Question: Let ξ and η be Bernoulli(p) and Bernoulli(r) random variables, 0 < p, r < 1. Show that if ξ and η are uncorrelated then they are independent.
My attempt: I'm not exactly sure where to begin with this. I know that if the covariance between two random variables is equal to zero, then they are said to be uncorrelated. However, I struggled to complete this.
To show that two discrete variables are independent, it suffices to show that $P(X=a\cap Y=b)=P(X=a)P(Y=b)$ for all values $a,b$ that $X,Y$ can take. Here, $a,b$ can both only be $0$ and $1$. I'll take care of the case $a=b=1$.

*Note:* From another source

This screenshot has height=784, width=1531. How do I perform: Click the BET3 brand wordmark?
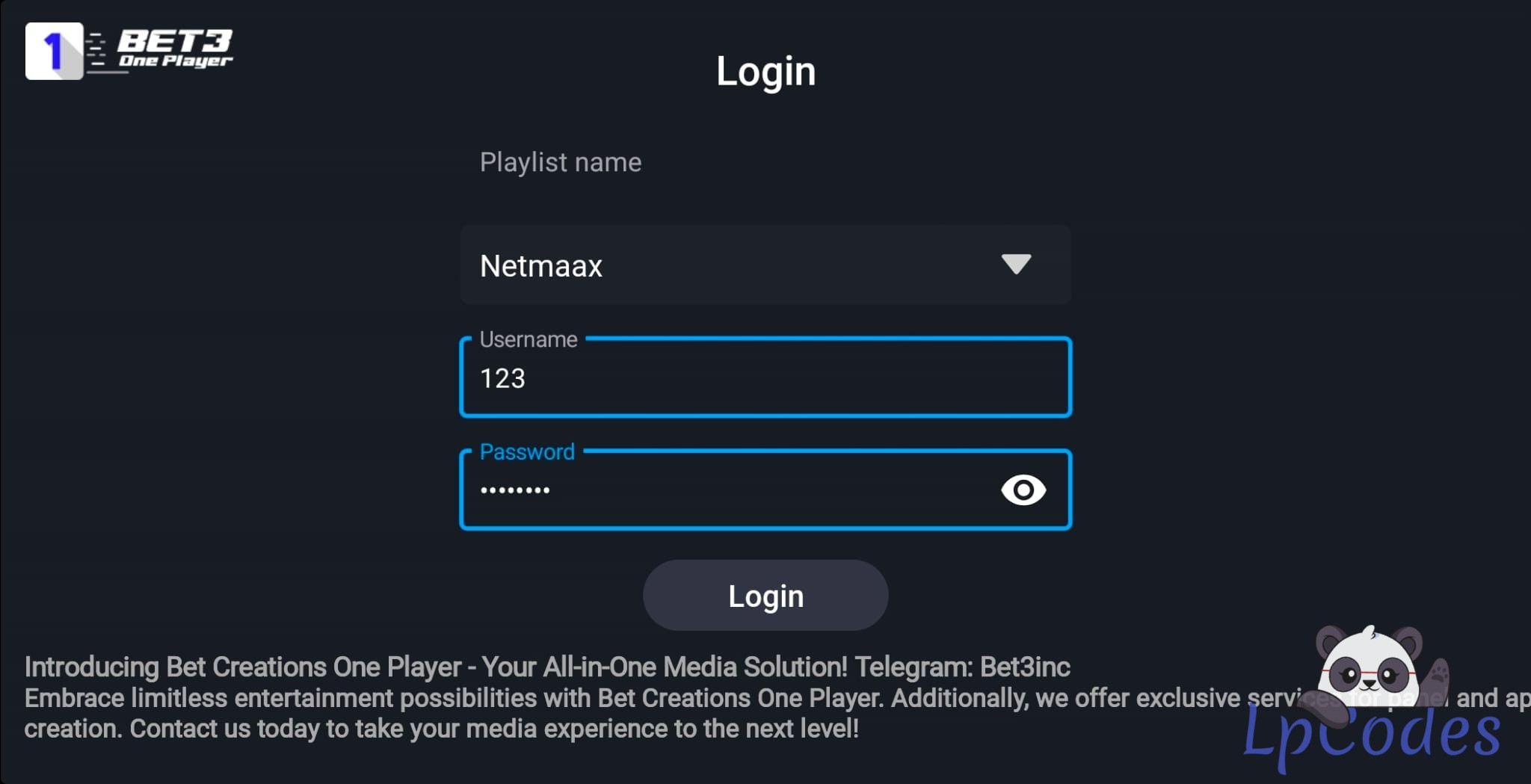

The correlation between $\xi$ and $\eta$ is equal to $\frac{E[\xi \eta]-E[\xi]E[\eta]}{\sqrt{\text{Var }\xi\text{ Var }\eta}}$. If this is zero, then this implies $$ E[\xi\eta]=E[\xi]E[\eta]=p\cdot r=P(\xi=1)P(\eta=1) $$
To find $E[\xi\eta]$, note that $\xi\eta$ is always equal to $0$ or $1$, so $$ E[\xi\eta] = P(\xi\eta=1)=P(\xi=1\cap \eta=1) $$
The above proves that $$P(\xi=1\cap \eta=1)=P(\xi=1)P(\eta=1).$$